Читать книгу Weather For Dummies - John D. Cox - Страница 32

Temperature’s relative humidity

Оглавление

The United States is a funny country. Everybody east of the Rocky Mountains is very familiar with the idea of humidity, the amount of water vapor in the air, and a lot of people west of the Rockies don’t know what all the fuss is about. (Chapter 12 explains these different climates.) Out west, when the temperatures get uncomfortably high, people console themselves with the idea that “It’s a dry heat.”

When it comes to the human body’s comfort zone, the temperature of the air around it is only part of the story. A summer day when the maximum temperature hits 95 degrees in Sacramento, California, for example, is a very different experience than a summer day when it reaches 95 degrees in Chicago or Pittsburgh. In Sacramento, you might hear people remarking about the “nice weather.” In Chicago or Pittsburgh, people are starting to get the look of disaster on their faces.

The moisture of the air — the amount of water vapor it contains — is important to how you and I feel about the temperature of the air and important to how the air behaves when it comes to making weather. Moisture determines how much more water vapor it is likely to absorb through evaporation, on one hand, and how likely it is to give up water vapor through condensation, on the other. These tendencies are often measured by a property called relative humidity.

Relative humidity is a little tricky. It is expressed as a percentage, which is easy to get, well, not quite right. When weather forecasters say the relative humidity is 40 percent, for example, they are not saying that the air contains 40 percent water, or even 40 percent water vapor. Relative humidity describes the percentage of water vapor in the air in relation to the total amount of water vapor the air can contain at that temperature. The air is 40 percent along the scale between holding absolutely no water vapor (which never happens, by the way) and holding all that it can, its point of saturation, which happens a lot.

Water vapor is an invisible gas, but you see and feel the effects of the air’s relative humidity all the time. When you take a shower, for example, you’re adding so much water vapor to the air that it is quickly saturated. Condensation is producing tiny water droplets and you’re standing in a little cloud. Step out of the shower, and you might begin to feel a little chill. You are stepping into air that is less humid, and heat is leaving your wet skin through evaporation. The heat is used to convert the liquid into the water vapor that is being absorbed into the air. The bathroom mirror is fogged up because the air up against its cooler surface has fallen to its saturation point and some of its water vapor has condensed into dew.

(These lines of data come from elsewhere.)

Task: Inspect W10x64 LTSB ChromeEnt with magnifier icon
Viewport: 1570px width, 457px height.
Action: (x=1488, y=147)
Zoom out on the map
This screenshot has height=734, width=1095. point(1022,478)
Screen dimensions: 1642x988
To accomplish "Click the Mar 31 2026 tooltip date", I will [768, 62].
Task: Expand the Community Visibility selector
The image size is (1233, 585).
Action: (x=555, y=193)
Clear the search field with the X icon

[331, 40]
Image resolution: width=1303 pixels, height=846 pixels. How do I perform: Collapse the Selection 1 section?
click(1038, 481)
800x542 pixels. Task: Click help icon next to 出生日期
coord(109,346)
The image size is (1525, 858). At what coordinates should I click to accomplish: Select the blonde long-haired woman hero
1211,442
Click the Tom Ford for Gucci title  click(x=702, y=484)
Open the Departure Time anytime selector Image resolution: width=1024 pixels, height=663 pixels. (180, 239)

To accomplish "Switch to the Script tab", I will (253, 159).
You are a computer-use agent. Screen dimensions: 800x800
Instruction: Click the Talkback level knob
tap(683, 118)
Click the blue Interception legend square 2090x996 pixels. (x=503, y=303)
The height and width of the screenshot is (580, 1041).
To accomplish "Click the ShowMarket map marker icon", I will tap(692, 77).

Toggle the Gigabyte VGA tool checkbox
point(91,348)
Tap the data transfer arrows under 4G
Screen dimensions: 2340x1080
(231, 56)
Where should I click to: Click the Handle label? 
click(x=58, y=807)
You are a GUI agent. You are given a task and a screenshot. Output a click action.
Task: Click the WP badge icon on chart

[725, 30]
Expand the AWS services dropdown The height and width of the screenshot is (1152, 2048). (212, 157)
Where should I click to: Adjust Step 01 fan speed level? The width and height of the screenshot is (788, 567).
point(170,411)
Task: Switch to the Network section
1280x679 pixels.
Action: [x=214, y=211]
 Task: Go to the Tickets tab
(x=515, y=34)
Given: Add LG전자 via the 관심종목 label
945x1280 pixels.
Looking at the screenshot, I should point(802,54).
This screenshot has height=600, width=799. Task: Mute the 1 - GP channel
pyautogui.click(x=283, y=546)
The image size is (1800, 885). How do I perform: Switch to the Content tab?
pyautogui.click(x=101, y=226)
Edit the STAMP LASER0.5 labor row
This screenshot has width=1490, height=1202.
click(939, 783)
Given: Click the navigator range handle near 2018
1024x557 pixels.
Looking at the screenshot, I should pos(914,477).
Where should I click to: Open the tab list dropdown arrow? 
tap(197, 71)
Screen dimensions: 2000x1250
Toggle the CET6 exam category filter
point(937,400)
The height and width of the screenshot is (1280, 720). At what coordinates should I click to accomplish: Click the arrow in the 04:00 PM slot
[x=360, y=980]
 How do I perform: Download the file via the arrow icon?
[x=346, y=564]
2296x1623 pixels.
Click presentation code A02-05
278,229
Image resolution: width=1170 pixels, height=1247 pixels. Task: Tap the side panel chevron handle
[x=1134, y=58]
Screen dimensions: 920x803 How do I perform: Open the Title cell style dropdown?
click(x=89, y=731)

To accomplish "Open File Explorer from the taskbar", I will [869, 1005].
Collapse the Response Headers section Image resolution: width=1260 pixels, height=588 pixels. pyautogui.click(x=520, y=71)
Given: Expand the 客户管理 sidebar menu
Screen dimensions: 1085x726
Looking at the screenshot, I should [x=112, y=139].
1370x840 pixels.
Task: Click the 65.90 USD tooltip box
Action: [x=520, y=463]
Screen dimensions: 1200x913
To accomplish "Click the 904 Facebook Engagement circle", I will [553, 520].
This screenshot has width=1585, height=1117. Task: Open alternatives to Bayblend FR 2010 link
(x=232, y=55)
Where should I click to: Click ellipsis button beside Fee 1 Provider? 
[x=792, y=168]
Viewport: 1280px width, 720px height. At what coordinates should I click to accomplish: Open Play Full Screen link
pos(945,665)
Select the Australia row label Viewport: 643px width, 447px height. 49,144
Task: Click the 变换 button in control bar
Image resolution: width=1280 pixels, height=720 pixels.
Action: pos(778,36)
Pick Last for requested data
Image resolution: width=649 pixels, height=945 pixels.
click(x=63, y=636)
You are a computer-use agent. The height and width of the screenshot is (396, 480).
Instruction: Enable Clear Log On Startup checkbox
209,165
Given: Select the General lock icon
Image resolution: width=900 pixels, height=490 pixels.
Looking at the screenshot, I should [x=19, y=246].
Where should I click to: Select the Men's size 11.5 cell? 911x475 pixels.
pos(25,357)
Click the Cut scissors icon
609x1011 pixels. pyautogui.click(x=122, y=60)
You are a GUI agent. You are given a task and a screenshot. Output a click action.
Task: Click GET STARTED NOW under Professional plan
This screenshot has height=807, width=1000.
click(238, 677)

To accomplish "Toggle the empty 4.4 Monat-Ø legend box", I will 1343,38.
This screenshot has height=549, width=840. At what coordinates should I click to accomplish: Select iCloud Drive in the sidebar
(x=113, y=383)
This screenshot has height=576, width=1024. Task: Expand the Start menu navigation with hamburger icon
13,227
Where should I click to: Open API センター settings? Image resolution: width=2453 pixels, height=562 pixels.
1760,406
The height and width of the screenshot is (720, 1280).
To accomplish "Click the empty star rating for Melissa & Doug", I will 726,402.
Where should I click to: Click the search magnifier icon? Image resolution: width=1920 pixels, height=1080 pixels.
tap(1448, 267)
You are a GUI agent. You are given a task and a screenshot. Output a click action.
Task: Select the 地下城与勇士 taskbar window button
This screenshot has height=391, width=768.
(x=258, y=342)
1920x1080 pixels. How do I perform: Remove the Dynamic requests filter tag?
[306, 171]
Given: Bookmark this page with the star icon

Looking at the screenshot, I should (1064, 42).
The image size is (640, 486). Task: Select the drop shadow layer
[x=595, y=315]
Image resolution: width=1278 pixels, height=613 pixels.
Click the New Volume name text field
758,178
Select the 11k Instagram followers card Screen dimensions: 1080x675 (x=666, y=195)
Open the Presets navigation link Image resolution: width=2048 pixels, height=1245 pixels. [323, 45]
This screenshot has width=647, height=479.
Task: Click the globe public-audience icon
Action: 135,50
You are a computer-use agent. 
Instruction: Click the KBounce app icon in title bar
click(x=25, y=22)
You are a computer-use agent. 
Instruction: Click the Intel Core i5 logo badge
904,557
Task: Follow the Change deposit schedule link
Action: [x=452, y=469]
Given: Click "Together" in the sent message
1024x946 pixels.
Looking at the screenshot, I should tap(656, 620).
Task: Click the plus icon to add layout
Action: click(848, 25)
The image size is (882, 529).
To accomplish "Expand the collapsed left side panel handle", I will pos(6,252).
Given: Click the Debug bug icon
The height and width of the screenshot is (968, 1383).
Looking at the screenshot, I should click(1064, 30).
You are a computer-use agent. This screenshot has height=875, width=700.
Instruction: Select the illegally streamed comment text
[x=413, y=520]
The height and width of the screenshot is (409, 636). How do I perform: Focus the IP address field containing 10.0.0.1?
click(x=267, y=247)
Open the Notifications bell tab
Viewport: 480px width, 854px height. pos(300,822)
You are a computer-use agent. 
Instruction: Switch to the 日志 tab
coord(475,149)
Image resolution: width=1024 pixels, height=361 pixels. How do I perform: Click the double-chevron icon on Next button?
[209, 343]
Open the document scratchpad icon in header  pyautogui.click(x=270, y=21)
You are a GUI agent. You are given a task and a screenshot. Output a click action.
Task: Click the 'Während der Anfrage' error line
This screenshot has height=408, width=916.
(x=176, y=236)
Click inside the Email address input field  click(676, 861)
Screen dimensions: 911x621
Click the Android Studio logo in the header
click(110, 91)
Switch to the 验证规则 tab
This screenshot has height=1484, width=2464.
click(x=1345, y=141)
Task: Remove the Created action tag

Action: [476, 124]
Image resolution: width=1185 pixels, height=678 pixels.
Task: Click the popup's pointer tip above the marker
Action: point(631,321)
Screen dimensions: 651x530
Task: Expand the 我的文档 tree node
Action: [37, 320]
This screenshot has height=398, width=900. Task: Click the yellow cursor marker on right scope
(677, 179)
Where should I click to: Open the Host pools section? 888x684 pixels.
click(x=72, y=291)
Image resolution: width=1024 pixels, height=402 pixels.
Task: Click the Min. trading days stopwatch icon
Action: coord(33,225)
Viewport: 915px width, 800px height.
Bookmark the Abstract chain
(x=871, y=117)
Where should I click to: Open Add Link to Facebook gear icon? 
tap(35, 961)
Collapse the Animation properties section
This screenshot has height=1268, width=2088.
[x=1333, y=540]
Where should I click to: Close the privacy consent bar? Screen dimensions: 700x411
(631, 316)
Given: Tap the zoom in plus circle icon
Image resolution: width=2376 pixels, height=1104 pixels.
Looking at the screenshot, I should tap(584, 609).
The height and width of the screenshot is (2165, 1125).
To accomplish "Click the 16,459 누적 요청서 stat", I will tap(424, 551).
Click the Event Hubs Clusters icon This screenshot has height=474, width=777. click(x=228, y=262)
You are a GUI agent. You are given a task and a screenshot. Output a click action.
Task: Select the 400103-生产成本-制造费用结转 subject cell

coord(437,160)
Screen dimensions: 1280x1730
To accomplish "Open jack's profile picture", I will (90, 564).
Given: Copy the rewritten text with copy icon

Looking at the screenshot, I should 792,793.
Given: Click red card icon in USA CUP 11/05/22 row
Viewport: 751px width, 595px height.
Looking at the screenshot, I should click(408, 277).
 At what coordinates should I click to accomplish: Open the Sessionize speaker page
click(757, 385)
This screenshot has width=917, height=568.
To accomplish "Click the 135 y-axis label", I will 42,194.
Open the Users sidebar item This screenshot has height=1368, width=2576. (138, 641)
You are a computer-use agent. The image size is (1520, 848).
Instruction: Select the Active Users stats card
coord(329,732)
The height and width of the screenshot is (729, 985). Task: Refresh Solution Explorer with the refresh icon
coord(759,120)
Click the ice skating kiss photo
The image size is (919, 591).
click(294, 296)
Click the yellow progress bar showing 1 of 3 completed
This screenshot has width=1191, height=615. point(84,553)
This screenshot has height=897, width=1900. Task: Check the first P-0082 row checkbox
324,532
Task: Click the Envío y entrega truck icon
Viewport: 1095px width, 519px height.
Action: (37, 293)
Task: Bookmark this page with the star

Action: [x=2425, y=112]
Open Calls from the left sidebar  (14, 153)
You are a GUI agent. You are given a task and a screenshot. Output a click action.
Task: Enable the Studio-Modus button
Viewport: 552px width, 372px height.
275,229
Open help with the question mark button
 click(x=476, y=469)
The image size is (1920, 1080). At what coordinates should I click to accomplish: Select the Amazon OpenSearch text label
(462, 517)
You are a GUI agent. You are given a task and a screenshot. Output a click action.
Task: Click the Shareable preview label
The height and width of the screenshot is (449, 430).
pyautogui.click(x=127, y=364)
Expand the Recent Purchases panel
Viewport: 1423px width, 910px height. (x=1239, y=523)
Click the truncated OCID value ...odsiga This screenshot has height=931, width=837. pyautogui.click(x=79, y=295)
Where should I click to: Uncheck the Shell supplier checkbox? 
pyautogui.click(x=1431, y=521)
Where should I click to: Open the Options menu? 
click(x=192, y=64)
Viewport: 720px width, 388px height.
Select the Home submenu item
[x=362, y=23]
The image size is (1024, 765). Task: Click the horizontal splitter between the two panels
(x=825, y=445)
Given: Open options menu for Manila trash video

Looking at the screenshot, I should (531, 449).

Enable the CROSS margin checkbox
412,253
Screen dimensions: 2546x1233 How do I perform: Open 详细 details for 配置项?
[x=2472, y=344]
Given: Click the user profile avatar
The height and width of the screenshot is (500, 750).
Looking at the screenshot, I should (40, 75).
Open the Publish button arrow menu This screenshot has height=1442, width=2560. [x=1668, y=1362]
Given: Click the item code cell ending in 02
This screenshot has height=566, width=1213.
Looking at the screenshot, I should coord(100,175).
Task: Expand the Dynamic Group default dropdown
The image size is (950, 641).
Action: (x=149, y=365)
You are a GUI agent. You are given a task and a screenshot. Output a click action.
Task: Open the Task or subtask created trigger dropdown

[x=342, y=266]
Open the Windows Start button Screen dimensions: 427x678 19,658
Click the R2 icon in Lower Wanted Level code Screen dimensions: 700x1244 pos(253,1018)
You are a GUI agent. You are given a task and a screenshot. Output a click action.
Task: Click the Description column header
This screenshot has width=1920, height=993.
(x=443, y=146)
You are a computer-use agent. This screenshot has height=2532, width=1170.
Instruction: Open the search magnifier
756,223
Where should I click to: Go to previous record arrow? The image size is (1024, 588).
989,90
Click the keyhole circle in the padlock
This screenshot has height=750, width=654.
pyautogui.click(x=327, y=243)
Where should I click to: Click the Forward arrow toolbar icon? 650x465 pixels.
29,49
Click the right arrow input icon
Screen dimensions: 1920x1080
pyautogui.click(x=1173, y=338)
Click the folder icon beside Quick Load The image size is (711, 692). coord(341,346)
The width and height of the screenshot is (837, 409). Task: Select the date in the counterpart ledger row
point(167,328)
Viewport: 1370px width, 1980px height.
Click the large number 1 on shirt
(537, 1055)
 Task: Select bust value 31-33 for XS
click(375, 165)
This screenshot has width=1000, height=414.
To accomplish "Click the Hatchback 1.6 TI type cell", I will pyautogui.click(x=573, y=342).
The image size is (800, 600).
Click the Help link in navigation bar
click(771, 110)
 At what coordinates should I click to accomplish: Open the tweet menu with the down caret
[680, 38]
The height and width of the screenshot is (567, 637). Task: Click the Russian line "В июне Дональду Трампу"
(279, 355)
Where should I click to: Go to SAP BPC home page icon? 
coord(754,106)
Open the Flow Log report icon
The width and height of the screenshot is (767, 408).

Clouds form when air rises and cools to its point of saturation.

Relative humidity on a warm day can make all the difference in how you feel. When the relative humidity of the 95-degree air is low, it is relatively easy for the body to cool itself. Perspiration seeps through the pores in the skin, and the moisture easily evaporates into the air. Heat energy burned up in changing the water from liquid to vapor leaves the body’s temperature cooler. When the relative humidity of the 95-degree air is high, however, it really doesn’t want to take up much more water vapor, thank you, so it is much harder for the body to get rid of its heat and its perspiration. So the heat builds up, the perspiration accumulates, and the poor body, well, it just kind of stews.